_AVAILABLE DATA_.
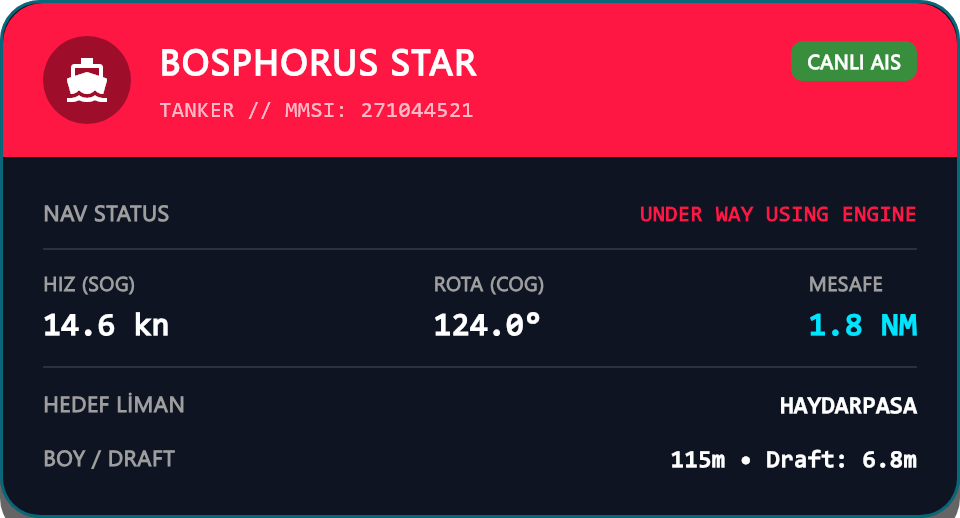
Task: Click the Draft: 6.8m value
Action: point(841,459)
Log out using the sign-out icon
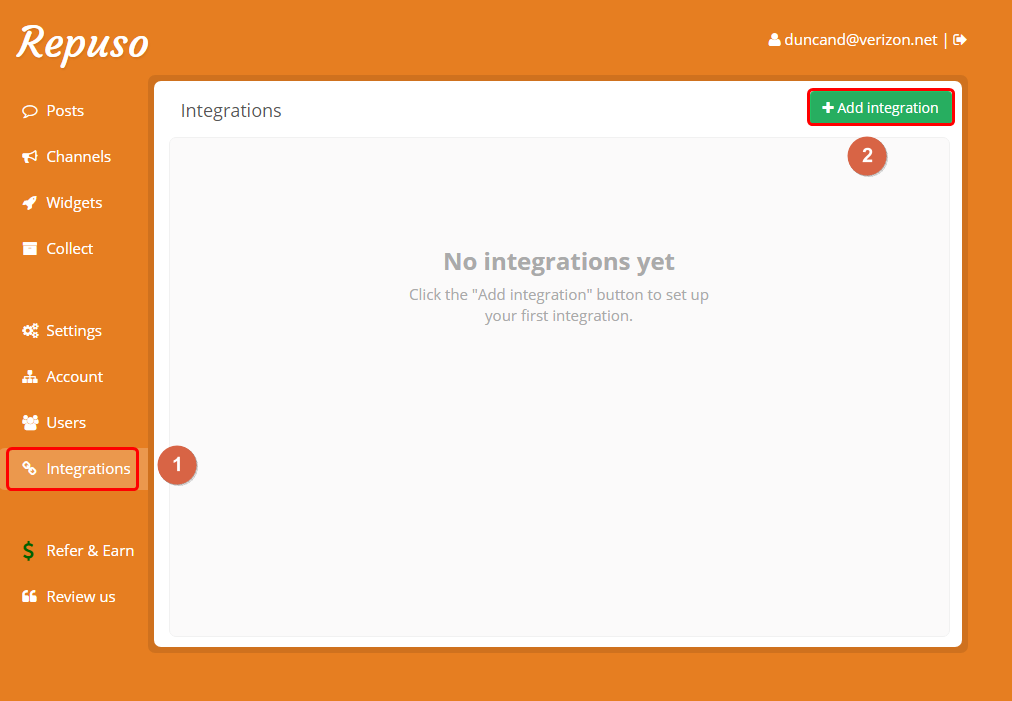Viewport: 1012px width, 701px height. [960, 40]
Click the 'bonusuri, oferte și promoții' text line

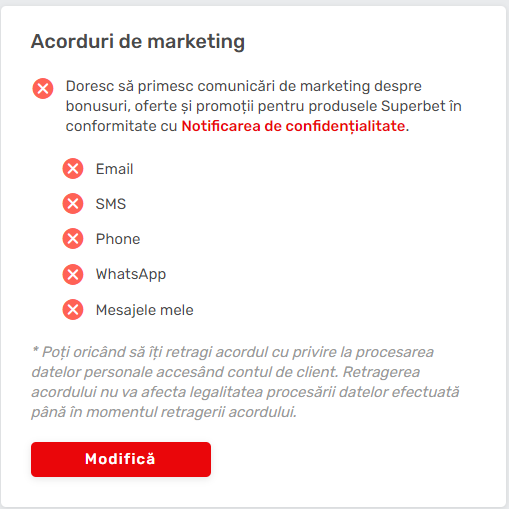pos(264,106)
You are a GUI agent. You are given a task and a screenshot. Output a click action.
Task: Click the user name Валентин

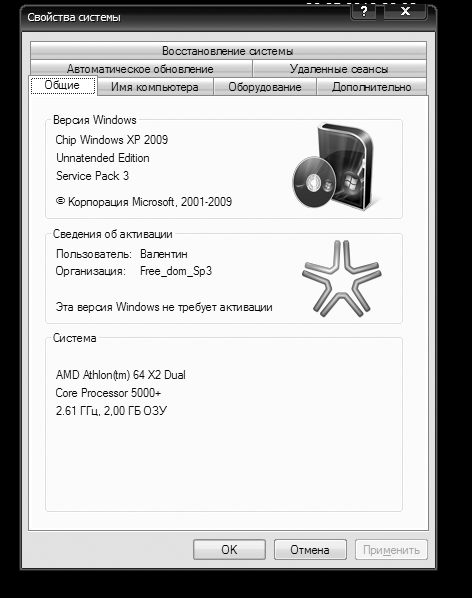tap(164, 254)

_YOUR INSTRUCTIONS_. Only lines from the one holding "You are a GUI" through the last line of the entries above are wanted, both ends included, each retyped exactly; no pictures.

_SOLUTION TO THIS TASK_.
You are a GUI agent. You are given a task and a screenshot. Output a click action.
Task: Click the user name Валентин

tap(164, 254)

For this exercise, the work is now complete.